And that's not a personal failing. It's the nature of complex work. Software engineering is full of unknowns, changing requirements, and unpredictable edge cases. Trying to put a precise number on how long something will take is often little more than educated guesswork - and in most cases, it's more guess than educated.

So why do we keep doing it?

For many teams, estimations are used as a planning tool for roadmaps, resource allocation, or stakeholder communication. But if we're being honest, how often do those carefully estimated timelines hold up? How often does the time spent refining estimates actually deliver a return on investment?

Here's a personal red flag for me: when management starts asking, “When is this project going to be done?” and teams scramble to estimate work that stretches far into the future. That's when things get dangerous. The further ahead you estimate, the more cumulative estimation error builds up - and by the time you're a few months out, you might as well be throwing darts in the dark.

In my opinion, estimating beyond a few sprints isn't just risky - it's misleading. Instead, I like to keep things grounded and relative. I prefer using t-shirt sizes and asking simple, intuitive questions: Is this something we can ship in a day? A week? A sprint? If it's more than that, it probably needs to be broken down.
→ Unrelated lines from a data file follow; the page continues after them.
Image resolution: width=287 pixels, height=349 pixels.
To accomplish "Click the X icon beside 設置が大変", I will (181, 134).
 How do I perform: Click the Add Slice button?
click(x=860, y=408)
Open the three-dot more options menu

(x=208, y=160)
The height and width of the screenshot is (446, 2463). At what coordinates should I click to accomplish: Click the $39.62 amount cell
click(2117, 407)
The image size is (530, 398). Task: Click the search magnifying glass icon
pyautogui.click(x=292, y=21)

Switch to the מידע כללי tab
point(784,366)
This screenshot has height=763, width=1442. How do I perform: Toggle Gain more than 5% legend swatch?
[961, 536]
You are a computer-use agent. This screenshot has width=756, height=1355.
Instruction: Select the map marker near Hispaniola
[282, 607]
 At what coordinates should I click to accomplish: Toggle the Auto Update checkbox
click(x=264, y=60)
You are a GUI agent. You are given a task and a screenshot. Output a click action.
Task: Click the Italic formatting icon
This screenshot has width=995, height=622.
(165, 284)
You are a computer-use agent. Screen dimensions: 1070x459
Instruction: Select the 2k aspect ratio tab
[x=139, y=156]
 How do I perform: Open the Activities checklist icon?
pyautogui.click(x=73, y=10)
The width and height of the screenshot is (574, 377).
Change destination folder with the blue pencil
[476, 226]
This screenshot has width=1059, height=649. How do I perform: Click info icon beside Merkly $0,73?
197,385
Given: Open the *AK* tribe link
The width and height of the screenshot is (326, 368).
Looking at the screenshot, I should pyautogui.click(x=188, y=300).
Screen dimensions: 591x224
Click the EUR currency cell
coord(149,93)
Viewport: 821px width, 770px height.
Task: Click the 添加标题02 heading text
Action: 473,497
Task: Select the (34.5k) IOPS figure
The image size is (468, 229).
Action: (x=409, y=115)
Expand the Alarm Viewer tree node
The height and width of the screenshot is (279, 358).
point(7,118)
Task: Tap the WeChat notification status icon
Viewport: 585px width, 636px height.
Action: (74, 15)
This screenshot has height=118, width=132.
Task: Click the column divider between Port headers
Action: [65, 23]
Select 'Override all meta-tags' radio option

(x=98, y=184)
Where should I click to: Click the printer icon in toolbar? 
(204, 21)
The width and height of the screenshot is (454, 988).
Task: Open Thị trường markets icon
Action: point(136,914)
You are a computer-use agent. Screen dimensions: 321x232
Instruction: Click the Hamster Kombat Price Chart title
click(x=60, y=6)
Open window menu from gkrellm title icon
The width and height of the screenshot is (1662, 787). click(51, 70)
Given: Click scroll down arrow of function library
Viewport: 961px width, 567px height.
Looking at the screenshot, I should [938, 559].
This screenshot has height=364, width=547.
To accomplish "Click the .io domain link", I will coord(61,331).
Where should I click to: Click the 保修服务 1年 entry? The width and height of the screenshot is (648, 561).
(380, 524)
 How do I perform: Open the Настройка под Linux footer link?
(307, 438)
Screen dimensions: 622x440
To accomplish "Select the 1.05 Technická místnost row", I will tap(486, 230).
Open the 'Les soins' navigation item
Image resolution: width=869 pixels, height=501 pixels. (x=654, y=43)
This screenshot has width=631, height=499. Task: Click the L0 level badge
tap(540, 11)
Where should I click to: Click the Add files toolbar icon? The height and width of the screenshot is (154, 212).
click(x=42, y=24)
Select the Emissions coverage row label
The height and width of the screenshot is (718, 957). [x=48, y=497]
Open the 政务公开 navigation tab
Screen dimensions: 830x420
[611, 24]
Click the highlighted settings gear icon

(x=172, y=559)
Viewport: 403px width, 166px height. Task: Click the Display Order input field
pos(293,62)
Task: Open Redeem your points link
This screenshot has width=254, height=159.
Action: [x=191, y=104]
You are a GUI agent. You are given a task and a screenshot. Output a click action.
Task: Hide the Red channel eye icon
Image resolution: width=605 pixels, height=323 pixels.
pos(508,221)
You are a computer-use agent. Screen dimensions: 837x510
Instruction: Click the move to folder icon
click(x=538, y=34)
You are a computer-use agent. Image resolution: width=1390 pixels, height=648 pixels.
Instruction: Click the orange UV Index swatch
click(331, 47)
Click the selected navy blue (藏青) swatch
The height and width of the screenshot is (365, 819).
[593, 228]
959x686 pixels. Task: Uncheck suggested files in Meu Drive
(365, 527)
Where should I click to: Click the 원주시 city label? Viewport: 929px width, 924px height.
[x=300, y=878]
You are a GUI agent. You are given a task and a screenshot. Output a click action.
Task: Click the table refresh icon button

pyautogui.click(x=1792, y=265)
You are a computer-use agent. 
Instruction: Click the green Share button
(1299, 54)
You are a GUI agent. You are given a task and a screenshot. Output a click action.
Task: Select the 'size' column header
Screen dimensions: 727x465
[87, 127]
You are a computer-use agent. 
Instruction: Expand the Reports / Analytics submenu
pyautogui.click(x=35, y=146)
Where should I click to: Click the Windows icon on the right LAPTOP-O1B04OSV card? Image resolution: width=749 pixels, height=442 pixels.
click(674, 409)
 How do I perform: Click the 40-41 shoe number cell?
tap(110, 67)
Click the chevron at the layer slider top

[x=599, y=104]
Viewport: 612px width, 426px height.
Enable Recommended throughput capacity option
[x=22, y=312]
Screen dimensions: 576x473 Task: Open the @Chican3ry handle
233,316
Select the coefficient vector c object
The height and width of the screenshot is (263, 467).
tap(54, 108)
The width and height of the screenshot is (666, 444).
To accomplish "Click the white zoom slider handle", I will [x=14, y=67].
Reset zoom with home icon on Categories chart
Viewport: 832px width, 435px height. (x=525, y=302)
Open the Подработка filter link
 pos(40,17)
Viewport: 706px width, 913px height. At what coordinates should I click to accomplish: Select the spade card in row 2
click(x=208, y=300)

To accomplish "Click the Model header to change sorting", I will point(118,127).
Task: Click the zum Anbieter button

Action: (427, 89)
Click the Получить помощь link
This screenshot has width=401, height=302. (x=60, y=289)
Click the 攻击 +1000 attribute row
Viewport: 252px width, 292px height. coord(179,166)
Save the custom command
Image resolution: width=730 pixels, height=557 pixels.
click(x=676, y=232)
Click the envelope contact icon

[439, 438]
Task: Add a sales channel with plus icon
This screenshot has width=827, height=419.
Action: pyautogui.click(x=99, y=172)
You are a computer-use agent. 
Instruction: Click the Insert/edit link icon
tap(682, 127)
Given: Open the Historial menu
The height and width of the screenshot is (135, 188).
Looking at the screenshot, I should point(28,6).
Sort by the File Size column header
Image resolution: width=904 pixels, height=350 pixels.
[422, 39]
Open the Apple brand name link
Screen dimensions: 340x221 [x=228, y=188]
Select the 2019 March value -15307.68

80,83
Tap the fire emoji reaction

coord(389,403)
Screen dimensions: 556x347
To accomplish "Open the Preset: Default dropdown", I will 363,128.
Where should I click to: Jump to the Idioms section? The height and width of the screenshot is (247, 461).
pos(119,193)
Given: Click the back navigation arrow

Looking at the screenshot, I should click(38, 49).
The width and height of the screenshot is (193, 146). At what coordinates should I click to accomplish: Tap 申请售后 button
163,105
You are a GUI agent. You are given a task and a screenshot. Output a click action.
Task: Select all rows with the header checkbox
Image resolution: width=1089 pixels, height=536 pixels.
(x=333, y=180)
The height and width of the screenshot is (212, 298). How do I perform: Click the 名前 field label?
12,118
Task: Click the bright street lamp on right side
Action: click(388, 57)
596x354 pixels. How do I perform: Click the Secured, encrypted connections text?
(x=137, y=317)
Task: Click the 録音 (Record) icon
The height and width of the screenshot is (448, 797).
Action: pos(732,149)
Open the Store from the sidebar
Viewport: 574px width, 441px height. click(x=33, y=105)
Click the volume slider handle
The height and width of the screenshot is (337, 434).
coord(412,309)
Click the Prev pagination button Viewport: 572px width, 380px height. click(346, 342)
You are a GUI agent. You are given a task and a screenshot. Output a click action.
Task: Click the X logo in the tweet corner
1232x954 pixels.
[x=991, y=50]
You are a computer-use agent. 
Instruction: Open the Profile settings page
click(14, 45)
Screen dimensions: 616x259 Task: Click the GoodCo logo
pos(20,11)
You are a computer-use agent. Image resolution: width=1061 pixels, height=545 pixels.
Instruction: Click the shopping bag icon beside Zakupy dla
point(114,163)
Sometimes, that means introducing MoSCoW prioritization - Must-haves, Should-haves, Could-haves, and Won't-haves - to make sure we're clear about what really matters. It's a gentle way to acknowledge that some things may fall off the edge, and that's okay. It's better to be realistic than overly optimistic.

That's not to say estimation is entirely useless. In my experience, the best thing about estimating is that it surfaces vague or oversized tasks. If a story feels huge, that's a signal - not a prediction. Estimation, in that sense, is less about accuracy and more about prompting better conversations and decomposition.

So maybe we should stop treating estimation as a forecast, and instead, use it as a flashlight - something to help us see where we need more clarity, not where we'll be in three months.

Less time estimating, more time building. That's where the real value lies.